- **Exercise objective**:
Repeat exactly the lines from the first line of the records through the line containing "1020x643 pixels.", and nothing more.

- **The records**:
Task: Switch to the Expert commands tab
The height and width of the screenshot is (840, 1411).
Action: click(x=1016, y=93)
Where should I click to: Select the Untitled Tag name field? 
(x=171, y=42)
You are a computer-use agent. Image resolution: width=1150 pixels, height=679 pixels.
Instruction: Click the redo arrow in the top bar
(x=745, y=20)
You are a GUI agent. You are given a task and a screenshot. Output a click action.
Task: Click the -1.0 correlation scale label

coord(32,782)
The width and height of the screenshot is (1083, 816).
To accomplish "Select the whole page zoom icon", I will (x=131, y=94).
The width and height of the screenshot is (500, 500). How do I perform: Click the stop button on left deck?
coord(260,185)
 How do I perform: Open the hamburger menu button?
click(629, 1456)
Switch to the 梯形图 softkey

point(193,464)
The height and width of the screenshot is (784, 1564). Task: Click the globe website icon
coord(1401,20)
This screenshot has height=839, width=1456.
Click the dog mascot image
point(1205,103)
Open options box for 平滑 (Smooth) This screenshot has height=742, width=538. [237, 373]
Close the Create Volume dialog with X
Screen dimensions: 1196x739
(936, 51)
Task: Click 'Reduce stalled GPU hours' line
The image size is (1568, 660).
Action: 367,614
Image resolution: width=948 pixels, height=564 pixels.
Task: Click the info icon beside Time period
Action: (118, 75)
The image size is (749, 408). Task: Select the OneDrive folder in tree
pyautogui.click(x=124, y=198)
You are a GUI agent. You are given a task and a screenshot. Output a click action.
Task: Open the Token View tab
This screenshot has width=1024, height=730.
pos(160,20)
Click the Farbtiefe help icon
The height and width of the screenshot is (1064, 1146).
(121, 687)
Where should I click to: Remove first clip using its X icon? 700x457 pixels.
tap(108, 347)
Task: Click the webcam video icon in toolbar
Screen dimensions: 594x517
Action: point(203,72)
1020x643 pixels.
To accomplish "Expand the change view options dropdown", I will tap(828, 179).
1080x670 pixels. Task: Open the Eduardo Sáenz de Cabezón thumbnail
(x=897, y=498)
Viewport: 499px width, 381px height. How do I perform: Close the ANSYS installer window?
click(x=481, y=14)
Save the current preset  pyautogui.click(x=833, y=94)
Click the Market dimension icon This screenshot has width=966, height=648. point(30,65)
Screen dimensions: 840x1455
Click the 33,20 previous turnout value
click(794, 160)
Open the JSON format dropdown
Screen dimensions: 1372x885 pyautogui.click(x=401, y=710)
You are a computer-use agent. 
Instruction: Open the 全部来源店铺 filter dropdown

- **Task answer**:
Task: Switch to the Expert commands tab
The height and width of the screenshot is (840, 1411).
Action: click(x=1016, y=93)
Where should I click to: Select the Untitled Tag name field? 
(x=171, y=42)
You are a computer-use agent. Image resolution: width=1150 pixels, height=679 pixels.
Instruction: Click the redo arrow in the top bar
(x=745, y=20)
You are a GUI agent. You are given a task and a screenshot. Output a click action.
Task: Click the -1.0 correlation scale label

coord(32,782)
The width and height of the screenshot is (1083, 816).
To accomplish "Select the whole page zoom icon", I will (x=131, y=94).
The width and height of the screenshot is (500, 500). How do I perform: Click the stop button on left deck?
coord(260,185)
 How do I perform: Open the hamburger menu button?
click(629, 1456)
Switch to the 梯形图 softkey

point(193,464)
The height and width of the screenshot is (784, 1564). Task: Click the globe website icon
coord(1401,20)
This screenshot has height=839, width=1456.
Click the dog mascot image
point(1205,103)
Open options box for 平滑 (Smooth) This screenshot has height=742, width=538. [237, 373]
Close the Create Volume dialog with X
Screen dimensions: 1196x739
(936, 51)
Task: Click 'Reduce stalled GPU hours' line
The image size is (1568, 660).
Action: 367,614
Image resolution: width=948 pixels, height=564 pixels.
Task: Click the info icon beside Time period
Action: (118, 75)
The image size is (749, 408). Task: Select the OneDrive folder in tree
pyautogui.click(x=124, y=198)
You are a GUI agent. You are given a task and a screenshot. Output a click action.
Task: Open the Token View tab
This screenshot has width=1024, height=730.
pos(160,20)
Click the Farbtiefe help icon
The height and width of the screenshot is (1064, 1146).
(121, 687)
Where should I click to: Remove first clip using its X icon? 700x457 pixels.
tap(108, 347)
Task: Click the webcam video icon in toolbar
Screen dimensions: 594x517
Action: point(203,72)
1020x643 pixels.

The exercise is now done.